**Stated exercise:** Reproduce the listing below, swapping every "garage" for "carport" and leaving everything else unchanged.

**Records shown:**
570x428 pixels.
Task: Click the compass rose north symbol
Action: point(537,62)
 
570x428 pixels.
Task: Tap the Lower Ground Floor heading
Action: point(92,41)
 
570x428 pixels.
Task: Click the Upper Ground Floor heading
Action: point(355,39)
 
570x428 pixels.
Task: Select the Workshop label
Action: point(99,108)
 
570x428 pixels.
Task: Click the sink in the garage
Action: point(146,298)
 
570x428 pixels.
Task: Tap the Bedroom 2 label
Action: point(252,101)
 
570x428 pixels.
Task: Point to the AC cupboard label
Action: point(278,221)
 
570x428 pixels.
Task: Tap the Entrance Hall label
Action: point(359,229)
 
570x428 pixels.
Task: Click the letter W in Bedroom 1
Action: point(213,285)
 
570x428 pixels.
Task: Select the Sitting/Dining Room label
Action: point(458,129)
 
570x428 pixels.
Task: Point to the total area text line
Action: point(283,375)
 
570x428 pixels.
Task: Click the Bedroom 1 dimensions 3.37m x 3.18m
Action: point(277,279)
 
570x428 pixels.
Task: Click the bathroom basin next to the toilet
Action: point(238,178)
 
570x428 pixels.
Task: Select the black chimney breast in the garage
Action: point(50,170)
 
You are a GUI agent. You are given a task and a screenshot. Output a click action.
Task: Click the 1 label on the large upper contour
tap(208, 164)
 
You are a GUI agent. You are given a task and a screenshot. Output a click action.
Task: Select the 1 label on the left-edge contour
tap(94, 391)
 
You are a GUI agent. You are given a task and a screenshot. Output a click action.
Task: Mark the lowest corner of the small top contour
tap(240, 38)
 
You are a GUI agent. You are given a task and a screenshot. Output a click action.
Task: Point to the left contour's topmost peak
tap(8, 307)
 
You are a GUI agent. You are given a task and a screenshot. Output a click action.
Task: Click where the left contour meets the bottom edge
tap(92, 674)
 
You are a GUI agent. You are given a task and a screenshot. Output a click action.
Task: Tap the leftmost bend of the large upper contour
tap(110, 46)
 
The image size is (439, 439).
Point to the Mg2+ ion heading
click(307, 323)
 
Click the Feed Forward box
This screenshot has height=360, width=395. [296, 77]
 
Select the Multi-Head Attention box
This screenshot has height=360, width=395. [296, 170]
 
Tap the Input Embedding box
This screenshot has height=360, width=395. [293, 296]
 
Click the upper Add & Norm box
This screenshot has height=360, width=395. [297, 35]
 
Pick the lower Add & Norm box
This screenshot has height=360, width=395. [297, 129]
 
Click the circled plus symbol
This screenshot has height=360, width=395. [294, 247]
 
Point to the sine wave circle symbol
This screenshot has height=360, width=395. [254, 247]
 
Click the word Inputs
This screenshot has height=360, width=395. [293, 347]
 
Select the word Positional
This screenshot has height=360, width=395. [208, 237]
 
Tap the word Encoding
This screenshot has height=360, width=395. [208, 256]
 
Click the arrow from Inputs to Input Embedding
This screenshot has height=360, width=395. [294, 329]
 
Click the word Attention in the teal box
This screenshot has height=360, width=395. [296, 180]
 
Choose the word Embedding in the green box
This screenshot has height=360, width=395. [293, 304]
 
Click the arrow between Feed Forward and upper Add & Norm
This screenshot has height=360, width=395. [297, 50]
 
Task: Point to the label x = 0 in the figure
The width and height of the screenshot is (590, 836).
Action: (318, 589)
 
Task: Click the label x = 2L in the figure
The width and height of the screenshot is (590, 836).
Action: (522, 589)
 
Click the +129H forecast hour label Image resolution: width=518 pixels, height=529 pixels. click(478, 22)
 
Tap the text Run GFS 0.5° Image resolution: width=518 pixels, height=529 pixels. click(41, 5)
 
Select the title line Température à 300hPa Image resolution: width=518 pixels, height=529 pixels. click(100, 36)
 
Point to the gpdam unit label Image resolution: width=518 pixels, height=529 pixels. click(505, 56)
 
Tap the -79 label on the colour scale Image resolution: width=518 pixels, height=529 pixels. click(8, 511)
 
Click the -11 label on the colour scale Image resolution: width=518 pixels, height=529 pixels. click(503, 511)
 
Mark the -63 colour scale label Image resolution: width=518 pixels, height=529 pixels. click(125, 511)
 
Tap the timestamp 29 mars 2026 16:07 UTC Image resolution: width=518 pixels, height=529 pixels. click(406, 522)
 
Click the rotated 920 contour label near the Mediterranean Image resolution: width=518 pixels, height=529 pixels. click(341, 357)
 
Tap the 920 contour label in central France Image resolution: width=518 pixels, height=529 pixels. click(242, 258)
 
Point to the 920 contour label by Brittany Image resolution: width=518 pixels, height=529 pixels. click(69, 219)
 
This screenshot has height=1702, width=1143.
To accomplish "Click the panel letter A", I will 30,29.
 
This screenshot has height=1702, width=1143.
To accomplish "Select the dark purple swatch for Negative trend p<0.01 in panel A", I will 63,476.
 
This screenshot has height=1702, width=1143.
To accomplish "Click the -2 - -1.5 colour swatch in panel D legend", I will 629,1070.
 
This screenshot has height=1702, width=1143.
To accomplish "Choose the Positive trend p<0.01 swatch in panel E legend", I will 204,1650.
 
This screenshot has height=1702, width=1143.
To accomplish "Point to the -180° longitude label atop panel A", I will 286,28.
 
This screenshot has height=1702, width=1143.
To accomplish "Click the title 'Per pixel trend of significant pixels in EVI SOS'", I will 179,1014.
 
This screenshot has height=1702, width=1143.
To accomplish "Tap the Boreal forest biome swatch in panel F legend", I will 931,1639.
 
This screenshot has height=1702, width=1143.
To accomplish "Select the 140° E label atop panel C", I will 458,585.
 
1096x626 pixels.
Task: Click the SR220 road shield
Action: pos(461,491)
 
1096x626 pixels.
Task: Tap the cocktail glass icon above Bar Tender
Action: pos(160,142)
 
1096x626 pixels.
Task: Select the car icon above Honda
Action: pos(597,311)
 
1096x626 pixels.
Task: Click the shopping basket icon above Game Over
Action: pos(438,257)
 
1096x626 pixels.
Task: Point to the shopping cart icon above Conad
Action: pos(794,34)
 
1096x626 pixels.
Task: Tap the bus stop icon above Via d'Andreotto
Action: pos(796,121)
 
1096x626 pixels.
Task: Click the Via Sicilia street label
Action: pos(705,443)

**Finished exercise:**
570x428 pixels.
Task: Click the compass rose north symbol
Action: point(537,62)
 
570x428 pixels.
Task: Tap the Lower Ground Floor heading
Action: point(92,41)
 
570x428 pixels.
Task: Click the Upper Ground Floor heading
Action: point(355,39)
 
570x428 pixels.
Task: Select the Workshop label
Action: point(99,108)
 
570x428 pixels.
Task: Click the sink in the carport
Action: point(146,298)
 
570x428 pixels.
Task: Tap the Bedroom 2 label
Action: point(252,101)
 
570x428 pixels.
Task: Point to the AC cupboard label
Action: point(278,221)
 
570x428 pixels.
Task: Tap the Entrance Hall label
Action: point(359,229)
 
570x428 pixels.
Task: Click the letter W in Bedroom 1
Action: point(213,285)
 
570x428 pixels.
Task: Select the Sitting/Dining Room label
Action: point(458,129)
 
570x428 pixels.
Task: Point to the total area text line
Action: point(283,375)
 
570x428 pixels.
Task: Click the Bedroom 1 dimensions 3.37m x 3.18m
Action: point(277,279)
 
570x428 pixels.
Task: Click the bathroom basin next to the toilet
Action: point(238,178)
 
570x428 pixels.
Task: Select the black chimney breast in the carport
Action: point(50,170)
 
You are a GUI agent. You are given a task and a screenshot. Output a click action.
Task: Click the 1 label on the large upper contour
tap(208, 164)
 
You are a GUI agent. You are given a task and a screenshot. Output a click action.
Task: Select the 1 label on the left-edge contour
tap(94, 391)
 
You are a GUI agent. You are given a task and a screenshot. Output a click action.
Task: Mark the lowest corner of the small top contour
tap(240, 38)
 
You are a GUI agent. You are given a task and a screenshot. Output a click action.
Task: Point to the left contour's topmost peak
tap(8, 307)
 
You are a GUI agent. You are given a task and a screenshot. Output a click action.
Task: Click where the left contour meets the bottom edge
tap(92, 674)
 
You are a GUI agent. You are given a task and a screenshot. Output a click action.
Task: Tap the leftmost bend of the large upper contour
tap(110, 46)
 
The image size is (439, 439).
Point to the Mg2+ ion heading
click(307, 323)
 
Click the Feed Forward box
This screenshot has height=360, width=395. [296, 77]
 
Select the Multi-Head Attention box
This screenshot has height=360, width=395. [296, 170]
 
Tap the Input Embedding box
This screenshot has height=360, width=395. [293, 296]
 
Click the upper Add & Norm box
This screenshot has height=360, width=395. [297, 35]
 
Pick the lower Add & Norm box
This screenshot has height=360, width=395. [297, 129]
 
Click the circled plus symbol
This screenshot has height=360, width=395. [294, 247]
 
Point to the sine wave circle symbol
This screenshot has height=360, width=395. [254, 247]
 
Click the word Inputs
This screenshot has height=360, width=395. [293, 347]
 
Select the word Positional
This screenshot has height=360, width=395. [208, 237]
 
Tap the word Encoding
This screenshot has height=360, width=395. [208, 256]
 
Click the arrow from Inputs to Input Embedding
This screenshot has height=360, width=395. [294, 329]
 
Click the word Attention in the teal box
This screenshot has height=360, width=395. [296, 180]
 
Choose the word Embedding in the green box
This screenshot has height=360, width=395. [293, 304]
 
Click the arrow between Feed Forward and upper Add & Norm
This screenshot has height=360, width=395. [297, 50]
 
Task: Point to the label x = 0 in the figure
The width and height of the screenshot is (590, 836).
Action: (318, 589)
 
Task: Click the label x = 2L in the figure
The width and height of the screenshot is (590, 836).
Action: (522, 589)
 
Click the +129H forecast hour label Image resolution: width=518 pixels, height=529 pixels. click(478, 22)
 
Tap the text Run GFS 0.5° Image resolution: width=518 pixels, height=529 pixels. click(41, 5)
 
Select the title line Température à 300hPa Image resolution: width=518 pixels, height=529 pixels. click(100, 36)
 
Point to the gpdam unit label Image resolution: width=518 pixels, height=529 pixels. click(505, 56)
 
Tap the -79 label on the colour scale Image resolution: width=518 pixels, height=529 pixels. click(8, 511)
 
Click the -11 label on the colour scale Image resolution: width=518 pixels, height=529 pixels. click(503, 511)
 
Mark the -63 colour scale label Image resolution: width=518 pixels, height=529 pixels. click(125, 511)
 
Tap the timestamp 29 mars 2026 16:07 UTC Image resolution: width=518 pixels, height=529 pixels. click(406, 522)
 
Click the rotated 920 contour label near the Mediterranean Image resolution: width=518 pixels, height=529 pixels. click(341, 357)
 
Tap the 920 contour label in central France Image resolution: width=518 pixels, height=529 pixels. click(242, 258)
 
Point to the 920 contour label by Brittany Image resolution: width=518 pixels, height=529 pixels. click(69, 219)
 
This screenshot has height=1702, width=1143.
To accomplish "Click the panel letter A", I will 30,29.
 
This screenshot has height=1702, width=1143.
To accomplish "Select the dark purple swatch for Negative trend p<0.01 in panel A", I will 63,476.
 
This screenshot has height=1702, width=1143.
To accomplish "Click the -2 - -1.5 colour swatch in panel D legend", I will 629,1070.
 
This screenshot has height=1702, width=1143.
To accomplish "Choose the Positive trend p<0.01 swatch in panel E legend", I will 204,1650.
 
This screenshot has height=1702, width=1143.
To accomplish "Point to the -180° longitude label atop panel A", I will 286,28.
 
This screenshot has height=1702, width=1143.
To accomplish "Click the title 'Per pixel trend of significant pixels in EVI SOS'", I will 179,1014.
 
This screenshot has height=1702, width=1143.
To accomplish "Tap the Boreal forest biome swatch in panel F legend", I will 931,1639.
 
This screenshot has height=1702, width=1143.
To accomplish "Select the 140° E label atop panel C", I will 458,585.
 
1096x626 pixels.
Task: Click the SR220 road shield
Action: pos(461,491)
 
1096x626 pixels.
Task: Tap the cocktail glass icon above Bar Tender
Action: pos(160,142)
 
1096x626 pixels.
Task: Select the car icon above Honda
Action: pos(597,311)
 
1096x626 pixels.
Task: Click the shopping basket icon above Game Over
Action: pos(438,257)
 
1096x626 pixels.
Task: Point to the shopping cart icon above Conad
Action: pos(794,34)
 
1096x626 pixels.
Task: Tap the bus stop icon above Via d'Andreotto
Action: pos(796,121)
 
1096x626 pixels.
Task: Click the Via Sicilia street label
Action: pos(705,443)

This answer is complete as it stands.